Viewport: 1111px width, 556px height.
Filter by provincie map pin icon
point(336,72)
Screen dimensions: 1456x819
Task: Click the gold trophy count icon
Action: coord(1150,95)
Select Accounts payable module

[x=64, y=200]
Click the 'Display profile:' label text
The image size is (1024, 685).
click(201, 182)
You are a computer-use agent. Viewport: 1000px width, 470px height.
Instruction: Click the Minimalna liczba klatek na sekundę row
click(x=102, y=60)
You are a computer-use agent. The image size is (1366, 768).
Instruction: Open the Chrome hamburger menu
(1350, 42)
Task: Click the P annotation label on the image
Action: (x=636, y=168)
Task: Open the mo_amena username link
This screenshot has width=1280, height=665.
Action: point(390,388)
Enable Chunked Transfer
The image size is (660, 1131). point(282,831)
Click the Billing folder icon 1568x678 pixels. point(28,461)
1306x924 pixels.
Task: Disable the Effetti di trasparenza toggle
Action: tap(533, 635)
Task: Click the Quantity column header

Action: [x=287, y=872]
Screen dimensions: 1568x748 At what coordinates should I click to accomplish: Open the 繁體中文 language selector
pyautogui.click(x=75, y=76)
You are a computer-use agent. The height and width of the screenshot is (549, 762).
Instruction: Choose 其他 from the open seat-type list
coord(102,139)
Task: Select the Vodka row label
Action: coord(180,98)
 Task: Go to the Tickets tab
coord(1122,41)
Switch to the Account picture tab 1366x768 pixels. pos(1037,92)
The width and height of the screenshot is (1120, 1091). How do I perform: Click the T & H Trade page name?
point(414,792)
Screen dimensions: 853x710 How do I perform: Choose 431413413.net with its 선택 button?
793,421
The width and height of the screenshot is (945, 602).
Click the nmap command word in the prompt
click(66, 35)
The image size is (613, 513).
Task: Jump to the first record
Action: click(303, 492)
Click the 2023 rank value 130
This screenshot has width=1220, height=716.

....

Exercise brief: When a line in the data contains the string "computer", copy that line.

Result of this task:
You are a computer-use agent. Viewport: 1000px width, 470px height.
You are a computer-use agent. The image size is (1366, 768).
You are a computer-use agent. The height and width of the screenshot is (549, 762).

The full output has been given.